Clinton-Dix, meanwhile, captured the first Pro Bowl selection of his career. His five interceptions during the season were good for the fifth-best mark in the league, and he didn't miss a single defensive snap all year. Clinton-Dix, who was on the field for all 1,236 snaps, was just one of four players in the league to accomplish that feat.

But before Clinton-Dix and the NFC took the field on Jan. 29, his mind flashed back to that November district title game almost a decade ago. 

"[That play] actually saved the game for us," Clinton-Dix said. "He was hot. He was on fire the entire game.

"I hate to say this, but, Trev, I was glad he knocked you out of the game, because had he not, we would've lost that game for sure."


Siemian and Clinton-Dix seemingly didn't talk much in the years after the district final.

When Siemian made the Broncos roster in August 2015, Clinton-Dix had to tweet to find out if anyone had Siemian's phone number.

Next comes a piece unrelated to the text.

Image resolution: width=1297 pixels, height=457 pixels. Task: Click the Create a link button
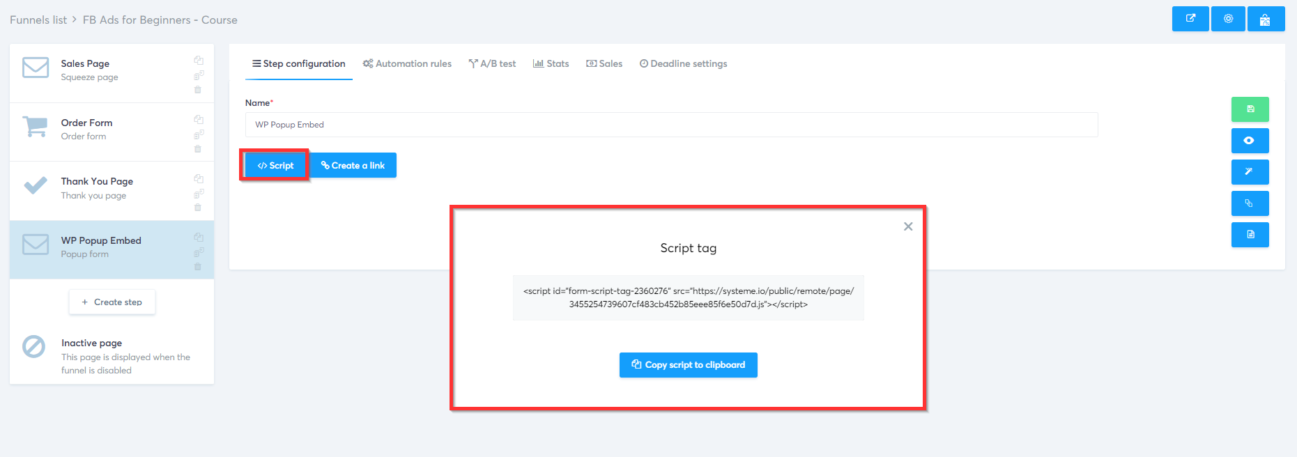point(353,165)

But the mutual respect is clear. In a region that's chock full of NFL talent, Siemian and Clinton-Dix hold each other in high regard.

That was clear when they ran into each other at Flyers before their respective breakout seasons.

"It was an unbelievable scene to see him come through the wing spot," Clinton-Dix said. "We had to get a picture. I was glad to see him." 

In that picture — one that is now laminated and in the Siemian family's home — the Green Bay Packers safety stands next to the Denver Broncos quarterback.

On Clinton-Dix's chest, the Dr. Phillips logo. On Siemian's, an Olympia football graphic.

Old allegiances die hard.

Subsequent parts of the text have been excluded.